Problem
Below are some entries. Reproduce them word for word.

Data to use

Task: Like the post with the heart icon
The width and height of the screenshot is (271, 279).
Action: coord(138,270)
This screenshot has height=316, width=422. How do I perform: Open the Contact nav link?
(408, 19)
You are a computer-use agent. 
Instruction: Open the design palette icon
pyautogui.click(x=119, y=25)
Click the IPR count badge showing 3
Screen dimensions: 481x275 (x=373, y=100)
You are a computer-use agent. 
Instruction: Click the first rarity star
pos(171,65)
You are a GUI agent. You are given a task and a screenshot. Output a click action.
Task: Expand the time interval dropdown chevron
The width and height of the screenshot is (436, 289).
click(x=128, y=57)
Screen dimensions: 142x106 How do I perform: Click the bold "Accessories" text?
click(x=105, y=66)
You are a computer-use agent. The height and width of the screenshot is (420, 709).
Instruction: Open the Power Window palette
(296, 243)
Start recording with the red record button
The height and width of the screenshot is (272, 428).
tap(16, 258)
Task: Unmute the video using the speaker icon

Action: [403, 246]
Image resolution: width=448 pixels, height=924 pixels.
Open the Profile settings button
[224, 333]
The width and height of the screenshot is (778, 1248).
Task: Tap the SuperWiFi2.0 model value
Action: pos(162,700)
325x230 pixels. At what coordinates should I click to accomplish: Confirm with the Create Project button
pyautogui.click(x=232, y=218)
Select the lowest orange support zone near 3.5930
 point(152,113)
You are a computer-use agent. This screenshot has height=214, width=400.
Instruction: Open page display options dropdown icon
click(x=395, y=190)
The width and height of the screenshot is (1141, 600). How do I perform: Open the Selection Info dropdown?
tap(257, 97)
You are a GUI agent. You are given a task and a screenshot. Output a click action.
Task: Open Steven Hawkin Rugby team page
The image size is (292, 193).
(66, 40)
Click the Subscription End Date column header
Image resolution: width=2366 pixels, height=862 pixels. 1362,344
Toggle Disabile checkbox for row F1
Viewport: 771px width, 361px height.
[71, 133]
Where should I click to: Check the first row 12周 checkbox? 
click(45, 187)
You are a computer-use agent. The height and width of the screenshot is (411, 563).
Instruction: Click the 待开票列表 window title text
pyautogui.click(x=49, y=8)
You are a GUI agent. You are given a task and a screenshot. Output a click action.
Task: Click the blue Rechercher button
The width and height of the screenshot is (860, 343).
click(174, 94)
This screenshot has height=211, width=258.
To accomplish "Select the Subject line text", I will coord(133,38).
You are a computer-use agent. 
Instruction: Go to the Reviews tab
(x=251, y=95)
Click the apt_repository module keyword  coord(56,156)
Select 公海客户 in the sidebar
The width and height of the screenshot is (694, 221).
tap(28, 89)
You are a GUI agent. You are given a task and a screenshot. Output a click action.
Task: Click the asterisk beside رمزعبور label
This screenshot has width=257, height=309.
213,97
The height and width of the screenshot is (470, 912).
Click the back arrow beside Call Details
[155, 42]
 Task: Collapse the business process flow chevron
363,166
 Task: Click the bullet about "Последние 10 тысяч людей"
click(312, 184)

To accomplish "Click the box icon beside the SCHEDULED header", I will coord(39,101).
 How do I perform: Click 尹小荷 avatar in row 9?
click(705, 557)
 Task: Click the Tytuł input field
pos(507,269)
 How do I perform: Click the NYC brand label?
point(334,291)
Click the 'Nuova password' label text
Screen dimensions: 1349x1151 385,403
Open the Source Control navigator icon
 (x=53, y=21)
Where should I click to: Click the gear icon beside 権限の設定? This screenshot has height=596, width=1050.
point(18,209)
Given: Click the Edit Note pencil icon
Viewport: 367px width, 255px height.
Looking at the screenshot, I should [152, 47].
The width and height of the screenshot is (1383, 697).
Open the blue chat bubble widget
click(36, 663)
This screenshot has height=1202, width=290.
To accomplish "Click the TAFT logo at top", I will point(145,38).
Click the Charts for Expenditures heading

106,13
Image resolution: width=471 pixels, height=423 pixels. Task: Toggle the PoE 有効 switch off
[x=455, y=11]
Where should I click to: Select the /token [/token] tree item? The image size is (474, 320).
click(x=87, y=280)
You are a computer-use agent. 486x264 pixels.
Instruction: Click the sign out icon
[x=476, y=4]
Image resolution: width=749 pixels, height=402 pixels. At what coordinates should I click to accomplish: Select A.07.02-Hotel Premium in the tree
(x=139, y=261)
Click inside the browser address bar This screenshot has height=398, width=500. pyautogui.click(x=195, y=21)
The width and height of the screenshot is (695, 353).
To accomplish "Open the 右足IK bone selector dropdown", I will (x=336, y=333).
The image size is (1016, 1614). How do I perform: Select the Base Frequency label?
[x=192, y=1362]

Answer section
Task: Like the post with the heart icon
The width and height of the screenshot is (271, 279).
Action: coord(138,270)
This screenshot has height=316, width=422. How do I perform: Open the Contact nav link?
(408, 19)
You are a computer-use agent. 
Instruction: Open the design palette icon
pyautogui.click(x=119, y=25)
Click the IPR count badge showing 3
Screen dimensions: 481x275 (x=373, y=100)
You are a computer-use agent. 
Instruction: Click the first rarity star
pos(171,65)
You are a GUI agent. You are given a task and a screenshot. Output a click action.
Task: Expand the time interval dropdown chevron
The width and height of the screenshot is (436, 289).
click(x=128, y=57)
Screen dimensions: 142x106 How do I perform: Click the bold "Accessories" text?
click(x=105, y=66)
You are a computer-use agent. The height and width of the screenshot is (420, 709).
Instruction: Open the Power Window palette
(296, 243)
Start recording with the red record button
The height and width of the screenshot is (272, 428).
tap(16, 258)
Task: Unmute the video using the speaker icon

Action: [403, 246]
Image resolution: width=448 pixels, height=924 pixels.
Open the Profile settings button
[224, 333]
The width and height of the screenshot is (778, 1248).
Task: Tap the SuperWiFi2.0 model value
Action: pos(162,700)
325x230 pixels. At what coordinates should I click to accomplish: Confirm with the Create Project button
pyautogui.click(x=232, y=218)
Select the lowest orange support zone near 3.5930
 point(152,113)
You are a computer-use agent. This screenshot has height=214, width=400.
Instruction: Open page display options dropdown icon
click(x=395, y=190)
The width and height of the screenshot is (1141, 600). How do I perform: Open the Selection Info dropdown?
tap(257, 97)
You are a GUI agent. You are given a task and a screenshot. Output a click action.
Task: Open Steven Hawkin Rugby team page
The image size is (292, 193).
(66, 40)
Click the Subscription End Date column header
Image resolution: width=2366 pixels, height=862 pixels. 1362,344
Toggle Disabile checkbox for row F1
Viewport: 771px width, 361px height.
[71, 133]
Where should I click to: Check the first row 12周 checkbox? 
click(45, 187)
You are a computer-use agent. The height and width of the screenshot is (411, 563).
Instruction: Click the 待开票列表 window title text
pyautogui.click(x=49, y=8)
You are a GUI agent. You are given a task and a screenshot. Output a click action.
Task: Click the blue Rechercher button
The width and height of the screenshot is (860, 343).
click(174, 94)
This screenshot has height=211, width=258.
To accomplish "Select the Subject line text", I will coord(133,38).
You are a computer-use agent. 
Instruction: Go to the Reviews tab
(x=251, y=95)
Click the apt_repository module keyword  coord(56,156)
Select 公海客户 in the sidebar
The width and height of the screenshot is (694, 221).
tap(28, 89)
You are a GUI agent. You are given a task and a screenshot. Output a click action.
Task: Click the asterisk beside رمزعبور label
This screenshot has width=257, height=309.
213,97
The height and width of the screenshot is (470, 912).
Click the back arrow beside Call Details
[155, 42]
 Task: Collapse the business process flow chevron
363,166
 Task: Click the bullet about "Последние 10 тысяч людей"
click(312, 184)

To accomplish "Click the box icon beside the SCHEDULED header", I will coord(39,101).
 How do I perform: Click 尹小荷 avatar in row 9?
click(705, 557)
 Task: Click the Tytuł input field
pos(507,269)
 How do I perform: Click the NYC brand label?
point(334,291)
Click the 'Nuova password' label text
Screen dimensions: 1349x1151 385,403
Open the Source Control navigator icon
 (x=53, y=21)
Where should I click to: Click the gear icon beside 権限の設定? This screenshot has height=596, width=1050.
point(18,209)
Given: Click the Edit Note pencil icon
Viewport: 367px width, 255px height.
Looking at the screenshot, I should [152, 47].
The width and height of the screenshot is (1383, 697).
Open the blue chat bubble widget
click(36, 663)
This screenshot has height=1202, width=290.
To accomplish "Click the TAFT logo at top", I will point(145,38).
Click the Charts for Expenditures heading

106,13
Image resolution: width=471 pixels, height=423 pixels. Task: Toggle the PoE 有効 switch off
[x=455, y=11]
Where should I click to: Select the /token [/token] tree item? The image size is (474, 320).
click(x=87, y=280)
You are a computer-use agent. 486x264 pixels.
Instruction: Click the sign out icon
[x=476, y=4]
Image resolution: width=749 pixels, height=402 pixels. At what coordinates should I click to accomplish: Select A.07.02-Hotel Premium in the tree
(x=139, y=261)
Click inside the browser address bar This screenshot has height=398, width=500. pyautogui.click(x=195, y=21)
The width and height of the screenshot is (695, 353).
To accomplish "Open the 右足IK bone selector dropdown", I will (x=336, y=333).
The image size is (1016, 1614). How do I perform: Select the Base Frequency label?
[x=192, y=1362]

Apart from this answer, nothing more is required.